Quarantine means talking to myself about lunch
We’ve been asking members of the KC community to submit stories about life under house arrest. If you’ve got a story you’d like to share, please send it to firstname.lastname@example.org for consideration. Today, Frank Schloegel shares a brief story about his recent experiences inside. Schloegel runs a family business near 63rd and Troost with his wife, daughter, and son.
I was walking into my office yesterday and when I got through the glass doors my daughter said, “Why were you making that angry face?” And I realized I had been talking to myself. I was mad that I didn’t like the Poke option I had tried. I missed the lunch I used to get.
I talk to myself a lot of that these days. I’ve addressed the response to the coronavirus, of course, but have also tackled such issues as deciding on the appropriate street to convert to a pedestrian/bicycle thoroughfare to run from Waldo to Downtown, how great it is to spend so much time with my kids, how horrible it is to spend so much time with my kids, why it’s ok to not vote for Joe Biden, why it’s not ok to not vote for Joe Biden, thinking of the proper response to my daughter when she says she hates me, creating a new universalist theology that incorporates all past and future manifestations of the divine.
Too many issues to list.
The point is that I am spending a lot of time in my head. Making lists, organizing thoughts, crafting arguments – and what is the point? What if there is no point? And why is all of this causing me to make an angry face as I talk to myself?
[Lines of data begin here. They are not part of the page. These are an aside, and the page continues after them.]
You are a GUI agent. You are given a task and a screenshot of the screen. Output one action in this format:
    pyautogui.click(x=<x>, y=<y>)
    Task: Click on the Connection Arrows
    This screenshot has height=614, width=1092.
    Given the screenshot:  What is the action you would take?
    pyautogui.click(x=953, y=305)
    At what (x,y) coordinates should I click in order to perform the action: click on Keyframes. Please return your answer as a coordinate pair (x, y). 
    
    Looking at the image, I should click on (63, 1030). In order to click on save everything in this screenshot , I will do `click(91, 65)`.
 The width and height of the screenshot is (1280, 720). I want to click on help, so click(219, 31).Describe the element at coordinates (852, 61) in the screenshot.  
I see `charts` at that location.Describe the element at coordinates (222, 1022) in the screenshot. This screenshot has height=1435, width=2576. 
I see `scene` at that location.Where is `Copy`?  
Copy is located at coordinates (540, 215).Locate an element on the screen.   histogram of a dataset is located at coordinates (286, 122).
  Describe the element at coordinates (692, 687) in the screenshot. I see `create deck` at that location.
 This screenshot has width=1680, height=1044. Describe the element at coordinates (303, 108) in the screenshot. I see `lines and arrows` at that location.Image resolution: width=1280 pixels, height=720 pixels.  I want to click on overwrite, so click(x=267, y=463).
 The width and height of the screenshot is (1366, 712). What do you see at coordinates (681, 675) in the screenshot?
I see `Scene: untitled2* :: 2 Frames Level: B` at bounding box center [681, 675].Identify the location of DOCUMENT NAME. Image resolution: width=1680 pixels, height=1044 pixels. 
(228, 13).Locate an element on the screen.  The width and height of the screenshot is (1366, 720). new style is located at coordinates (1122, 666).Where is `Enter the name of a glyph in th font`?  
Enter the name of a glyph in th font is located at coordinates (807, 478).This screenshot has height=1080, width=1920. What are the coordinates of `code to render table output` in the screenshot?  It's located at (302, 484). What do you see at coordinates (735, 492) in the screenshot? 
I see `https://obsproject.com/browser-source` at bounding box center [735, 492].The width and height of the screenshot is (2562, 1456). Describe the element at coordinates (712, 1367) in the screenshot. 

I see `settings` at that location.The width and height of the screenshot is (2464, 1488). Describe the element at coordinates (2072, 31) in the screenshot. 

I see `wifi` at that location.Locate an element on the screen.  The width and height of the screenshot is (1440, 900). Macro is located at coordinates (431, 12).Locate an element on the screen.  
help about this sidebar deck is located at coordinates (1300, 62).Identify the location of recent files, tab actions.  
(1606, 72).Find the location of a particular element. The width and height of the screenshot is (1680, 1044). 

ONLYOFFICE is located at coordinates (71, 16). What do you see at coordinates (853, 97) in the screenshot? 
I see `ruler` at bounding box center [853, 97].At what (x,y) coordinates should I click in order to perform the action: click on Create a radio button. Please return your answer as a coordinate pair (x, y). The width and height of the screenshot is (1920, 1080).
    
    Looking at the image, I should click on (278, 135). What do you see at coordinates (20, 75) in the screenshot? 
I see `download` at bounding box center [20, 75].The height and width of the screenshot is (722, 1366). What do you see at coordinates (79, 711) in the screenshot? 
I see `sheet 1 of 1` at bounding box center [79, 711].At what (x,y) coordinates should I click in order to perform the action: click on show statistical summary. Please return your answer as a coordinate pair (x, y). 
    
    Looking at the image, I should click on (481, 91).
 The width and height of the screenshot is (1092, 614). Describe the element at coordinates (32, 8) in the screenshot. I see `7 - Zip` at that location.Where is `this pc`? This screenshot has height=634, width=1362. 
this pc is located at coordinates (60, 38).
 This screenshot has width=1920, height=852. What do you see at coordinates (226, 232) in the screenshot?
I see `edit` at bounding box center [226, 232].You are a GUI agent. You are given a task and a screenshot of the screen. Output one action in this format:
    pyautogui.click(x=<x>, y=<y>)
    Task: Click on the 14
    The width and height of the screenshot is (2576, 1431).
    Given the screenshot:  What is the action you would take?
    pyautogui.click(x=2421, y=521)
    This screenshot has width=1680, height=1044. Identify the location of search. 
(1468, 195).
I think it is the death. The dying.
It is easy to say offhand, we are all going to die, but it’s another thing to sit with it, turn it around in your head, see it in all things all the time. Because this is why we are doing this, right? Because we don’t want to die, and we don’t want to kill other people. So we put on masks to go to Whole Foods, and Home Depot, and get our curbside pickup from a locally owned restaurant.
I am here to promote living. And to talk to myself about lunch.